RECORDED INFORMATION Block Start

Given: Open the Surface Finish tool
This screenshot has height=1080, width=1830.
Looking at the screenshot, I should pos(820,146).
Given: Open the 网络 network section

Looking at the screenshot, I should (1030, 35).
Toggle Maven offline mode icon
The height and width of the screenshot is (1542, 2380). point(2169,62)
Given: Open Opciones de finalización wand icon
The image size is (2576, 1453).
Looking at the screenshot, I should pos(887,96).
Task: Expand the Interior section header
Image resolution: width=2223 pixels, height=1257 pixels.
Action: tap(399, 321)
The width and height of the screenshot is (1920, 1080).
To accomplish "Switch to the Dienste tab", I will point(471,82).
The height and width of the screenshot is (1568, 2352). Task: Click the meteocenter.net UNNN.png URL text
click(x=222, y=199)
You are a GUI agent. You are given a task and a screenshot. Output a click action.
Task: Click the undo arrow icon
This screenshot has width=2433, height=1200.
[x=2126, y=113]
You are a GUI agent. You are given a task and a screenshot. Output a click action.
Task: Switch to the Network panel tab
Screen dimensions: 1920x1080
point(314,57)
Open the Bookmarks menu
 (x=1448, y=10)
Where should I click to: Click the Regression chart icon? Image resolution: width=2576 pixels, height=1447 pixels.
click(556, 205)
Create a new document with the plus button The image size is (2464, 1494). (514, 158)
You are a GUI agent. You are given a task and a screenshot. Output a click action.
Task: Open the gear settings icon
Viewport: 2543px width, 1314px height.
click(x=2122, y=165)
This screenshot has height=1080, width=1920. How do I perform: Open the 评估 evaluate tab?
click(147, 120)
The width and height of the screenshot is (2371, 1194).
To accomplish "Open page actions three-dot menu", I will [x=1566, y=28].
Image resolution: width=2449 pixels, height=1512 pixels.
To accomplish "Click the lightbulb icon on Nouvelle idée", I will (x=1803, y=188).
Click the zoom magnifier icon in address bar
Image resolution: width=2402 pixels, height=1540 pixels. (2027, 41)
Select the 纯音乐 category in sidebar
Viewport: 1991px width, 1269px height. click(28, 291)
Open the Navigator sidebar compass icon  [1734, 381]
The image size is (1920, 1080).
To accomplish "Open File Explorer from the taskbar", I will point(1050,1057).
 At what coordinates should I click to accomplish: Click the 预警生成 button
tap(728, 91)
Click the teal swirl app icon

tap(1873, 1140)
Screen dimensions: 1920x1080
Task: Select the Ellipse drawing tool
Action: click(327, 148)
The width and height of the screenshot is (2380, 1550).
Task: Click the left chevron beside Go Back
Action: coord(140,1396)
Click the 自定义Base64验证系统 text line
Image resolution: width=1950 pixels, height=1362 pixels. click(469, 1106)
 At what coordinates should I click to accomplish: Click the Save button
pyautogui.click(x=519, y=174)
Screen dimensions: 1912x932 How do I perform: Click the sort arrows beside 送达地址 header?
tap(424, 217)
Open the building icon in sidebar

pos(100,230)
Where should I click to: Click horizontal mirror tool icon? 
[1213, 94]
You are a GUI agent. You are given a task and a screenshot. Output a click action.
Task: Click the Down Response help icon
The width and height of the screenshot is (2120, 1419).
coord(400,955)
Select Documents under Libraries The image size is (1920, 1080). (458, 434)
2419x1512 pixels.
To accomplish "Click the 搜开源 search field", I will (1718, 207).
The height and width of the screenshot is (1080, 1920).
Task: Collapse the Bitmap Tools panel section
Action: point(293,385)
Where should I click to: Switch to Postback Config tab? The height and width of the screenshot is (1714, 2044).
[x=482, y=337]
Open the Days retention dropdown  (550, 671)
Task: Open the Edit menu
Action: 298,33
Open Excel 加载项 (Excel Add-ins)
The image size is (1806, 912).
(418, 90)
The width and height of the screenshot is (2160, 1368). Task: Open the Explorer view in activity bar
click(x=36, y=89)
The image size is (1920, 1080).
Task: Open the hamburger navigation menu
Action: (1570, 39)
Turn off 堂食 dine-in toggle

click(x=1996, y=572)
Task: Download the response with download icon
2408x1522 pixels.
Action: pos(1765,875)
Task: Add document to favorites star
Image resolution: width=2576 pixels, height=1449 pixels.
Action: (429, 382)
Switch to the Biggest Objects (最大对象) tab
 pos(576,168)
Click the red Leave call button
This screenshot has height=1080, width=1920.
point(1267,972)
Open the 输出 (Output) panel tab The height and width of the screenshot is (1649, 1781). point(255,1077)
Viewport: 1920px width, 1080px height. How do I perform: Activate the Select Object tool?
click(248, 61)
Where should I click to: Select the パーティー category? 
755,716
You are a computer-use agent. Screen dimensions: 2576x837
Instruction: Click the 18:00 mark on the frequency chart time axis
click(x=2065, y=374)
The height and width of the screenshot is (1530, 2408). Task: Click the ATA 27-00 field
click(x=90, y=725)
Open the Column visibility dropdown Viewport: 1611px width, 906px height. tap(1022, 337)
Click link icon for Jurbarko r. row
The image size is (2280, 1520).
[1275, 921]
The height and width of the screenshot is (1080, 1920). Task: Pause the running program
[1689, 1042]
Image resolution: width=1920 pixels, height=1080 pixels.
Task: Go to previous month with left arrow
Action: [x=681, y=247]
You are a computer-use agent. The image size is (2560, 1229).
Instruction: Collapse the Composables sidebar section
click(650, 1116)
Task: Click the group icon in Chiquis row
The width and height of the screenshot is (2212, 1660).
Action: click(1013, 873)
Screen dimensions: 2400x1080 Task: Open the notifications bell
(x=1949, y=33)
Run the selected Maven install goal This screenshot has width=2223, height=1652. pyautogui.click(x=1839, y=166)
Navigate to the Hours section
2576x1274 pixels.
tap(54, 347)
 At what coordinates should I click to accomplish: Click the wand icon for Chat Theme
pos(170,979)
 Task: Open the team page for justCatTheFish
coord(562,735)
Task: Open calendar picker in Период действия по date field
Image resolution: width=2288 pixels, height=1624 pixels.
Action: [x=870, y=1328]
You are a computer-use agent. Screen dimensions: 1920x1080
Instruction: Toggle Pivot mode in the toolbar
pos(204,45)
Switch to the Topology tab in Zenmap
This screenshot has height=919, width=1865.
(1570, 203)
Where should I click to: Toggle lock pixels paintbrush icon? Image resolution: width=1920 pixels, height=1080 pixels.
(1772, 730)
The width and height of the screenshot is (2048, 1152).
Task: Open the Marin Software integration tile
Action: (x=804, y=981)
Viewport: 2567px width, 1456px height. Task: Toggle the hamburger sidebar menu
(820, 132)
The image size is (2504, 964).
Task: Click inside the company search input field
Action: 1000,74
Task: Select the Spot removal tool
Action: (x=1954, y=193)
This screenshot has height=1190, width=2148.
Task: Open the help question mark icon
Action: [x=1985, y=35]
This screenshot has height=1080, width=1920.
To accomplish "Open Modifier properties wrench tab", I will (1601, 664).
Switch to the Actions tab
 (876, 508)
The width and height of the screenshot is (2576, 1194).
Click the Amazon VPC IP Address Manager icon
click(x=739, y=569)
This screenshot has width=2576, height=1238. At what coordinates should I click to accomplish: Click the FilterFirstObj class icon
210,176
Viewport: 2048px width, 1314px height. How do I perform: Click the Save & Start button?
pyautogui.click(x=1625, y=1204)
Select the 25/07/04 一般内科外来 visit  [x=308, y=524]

RECORDED INFORMATION Block End

## WHAT TO DO
Your task is to copy every entry above, exactly as written.

## SOLUTION TO THE EXERCISE
Given: Open the Surface Finish tool
This screenshot has height=1080, width=1830.
Looking at the screenshot, I should pos(820,146).
Given: Open the 网络 network section

Looking at the screenshot, I should (1030, 35).
Toggle Maven offline mode icon
The height and width of the screenshot is (1542, 2380). point(2169,62)
Given: Open Opciones de finalización wand icon
The image size is (2576, 1453).
Looking at the screenshot, I should pos(887,96).
Task: Expand the Interior section header
Image resolution: width=2223 pixels, height=1257 pixels.
Action: tap(399, 321)
The width and height of the screenshot is (1920, 1080).
To accomplish "Switch to the Dienste tab", I will point(471,82).
The height and width of the screenshot is (1568, 2352). Task: Click the meteocenter.net UNNN.png URL text
click(x=222, y=199)
You are a GUI agent. You are given a task and a screenshot. Output a click action.
Task: Click the undo arrow icon
This screenshot has width=2433, height=1200.
[x=2126, y=113]
You are a GUI agent. You are given a task and a screenshot. Output a click action.
Task: Switch to the Network panel tab
Screen dimensions: 1920x1080
point(314,57)
Open the Bookmarks menu
 (x=1448, y=10)
Where should I click to: Click the Regression chart icon? Image resolution: width=2576 pixels, height=1447 pixels.
click(556, 205)
Create a new document with the plus button The image size is (2464, 1494). (514, 158)
You are a GUI agent. You are given a task and a screenshot. Output a click action.
Task: Open the gear settings icon
Viewport: 2543px width, 1314px height.
click(x=2122, y=165)
This screenshot has height=1080, width=1920. How do I perform: Open the 评估 evaluate tab?
click(147, 120)
The width and height of the screenshot is (2371, 1194).
To accomplish "Open page actions three-dot menu", I will [x=1566, y=28].
Image resolution: width=2449 pixels, height=1512 pixels.
To accomplish "Click the lightbulb icon on Nouvelle idée", I will (x=1803, y=188).
Click the zoom magnifier icon in address bar
Image resolution: width=2402 pixels, height=1540 pixels. (2027, 41)
Select the 纯音乐 category in sidebar
Viewport: 1991px width, 1269px height. click(28, 291)
Open the Navigator sidebar compass icon  [1734, 381]
The image size is (1920, 1080).
To accomplish "Open File Explorer from the taskbar", I will point(1050,1057).
 At what coordinates should I click to accomplish: Click the 预警生成 button
tap(728, 91)
Click the teal swirl app icon

tap(1873, 1140)
Screen dimensions: 1920x1080
Task: Select the Ellipse drawing tool
Action: click(327, 148)
The width and height of the screenshot is (2380, 1550).
Task: Click the left chevron beside Go Back
Action: coord(140,1396)
Click the 自定义Base64验证系统 text line
Image resolution: width=1950 pixels, height=1362 pixels. click(469, 1106)
 At what coordinates should I click to accomplish: Click the Save button
pyautogui.click(x=519, y=174)
Screen dimensions: 1912x932 How do I perform: Click the sort arrows beside 送达地址 header?
tap(424, 217)
Open the building icon in sidebar

pos(100,230)
Where should I click to: Click horizontal mirror tool icon? 
[1213, 94]
You are a GUI agent. You are given a task and a screenshot. Output a click action.
Task: Click the Down Response help icon
The width and height of the screenshot is (2120, 1419).
coord(400,955)
Select Documents under Libraries The image size is (1920, 1080). (458, 434)
2419x1512 pixels.
To accomplish "Click the 搜开源 search field", I will (1718, 207).
The height and width of the screenshot is (1080, 1920).
Task: Collapse the Bitmap Tools panel section
Action: point(293,385)
Where should I click to: Switch to Postback Config tab? The height and width of the screenshot is (1714, 2044).
[x=482, y=337]
Open the Days retention dropdown  (550, 671)
Task: Open the Edit menu
Action: 298,33
Open Excel 加载项 (Excel Add-ins)
The image size is (1806, 912).
(418, 90)
The width and height of the screenshot is (2160, 1368). Task: Open the Explorer view in activity bar
click(x=36, y=89)
The image size is (1920, 1080).
Task: Open the hamburger navigation menu
Action: (1570, 39)
Turn off 堂食 dine-in toggle

click(x=1996, y=572)
Task: Download the response with download icon
2408x1522 pixels.
Action: pos(1765,875)
Task: Add document to favorites star
Image resolution: width=2576 pixels, height=1449 pixels.
Action: (429, 382)
Switch to the Biggest Objects (最大对象) tab
 pos(576,168)
Click the red Leave call button
This screenshot has height=1080, width=1920.
point(1267,972)
Open the 输出 (Output) panel tab The height and width of the screenshot is (1649, 1781). point(255,1077)
Viewport: 1920px width, 1080px height. How do I perform: Activate the Select Object tool?
click(248, 61)
Where should I click to: Select the パーティー category? 
755,716
You are a computer-use agent. Screen dimensions: 2576x837
Instruction: Click the 18:00 mark on the frequency chart time axis
click(x=2065, y=374)
The height and width of the screenshot is (1530, 2408). Task: Click the ATA 27-00 field
click(x=90, y=725)
Open the Column visibility dropdown Viewport: 1611px width, 906px height. tap(1022, 337)
Click link icon for Jurbarko r. row
The image size is (2280, 1520).
[1275, 921]
The height and width of the screenshot is (1080, 1920). Task: Pause the running program
[1689, 1042]
Image resolution: width=1920 pixels, height=1080 pixels.
Task: Go to previous month with left arrow
Action: [x=681, y=247]
You are a computer-use agent. The image size is (2560, 1229).
Instruction: Collapse the Composables sidebar section
click(650, 1116)
Task: Click the group icon in Chiquis row
The width and height of the screenshot is (2212, 1660).
Action: click(1013, 873)
Screen dimensions: 2400x1080 Task: Open the notifications bell
(x=1949, y=33)
Run the selected Maven install goal This screenshot has width=2223, height=1652. pyautogui.click(x=1839, y=166)
Navigate to the Hours section
2576x1274 pixels.
tap(54, 347)
 At what coordinates should I click to accomplish: Click the wand icon for Chat Theme
pos(170,979)
 Task: Open the team page for justCatTheFish
coord(562,735)
Task: Open calendar picker in Период действия по date field
Image resolution: width=2288 pixels, height=1624 pixels.
Action: [x=870, y=1328]
You are a computer-use agent. Screen dimensions: 1920x1080
Instruction: Toggle Pivot mode in the toolbar
pos(204,45)
Switch to the Topology tab in Zenmap
This screenshot has height=919, width=1865.
(1570, 203)
Where should I click to: Toggle lock pixels paintbrush icon? Image resolution: width=1920 pixels, height=1080 pixels.
(1772, 730)
The width and height of the screenshot is (2048, 1152).
Task: Open the Marin Software integration tile
Action: (x=804, y=981)
Viewport: 2567px width, 1456px height. Task: Toggle the hamburger sidebar menu
(820, 132)
The image size is (2504, 964).
Task: Click inside the company search input field
Action: 1000,74
Task: Select the Spot removal tool
Action: (x=1954, y=193)
This screenshot has height=1190, width=2148.
Task: Open the help question mark icon
Action: [x=1985, y=35]
This screenshot has height=1080, width=1920.
To accomplish "Open Modifier properties wrench tab", I will (1601, 664).
Switch to the Actions tab
 (876, 508)
The width and height of the screenshot is (2576, 1194).
Click the Amazon VPC IP Address Manager icon
click(x=739, y=569)
This screenshot has width=2576, height=1238. At what coordinates should I click to accomplish: Click the FilterFirstObj class icon
210,176
Viewport: 2048px width, 1314px height. How do I perform: Click the Save & Start button?
pyautogui.click(x=1625, y=1204)
Select the 25/07/04 一般内科外来 visit  [x=308, y=524]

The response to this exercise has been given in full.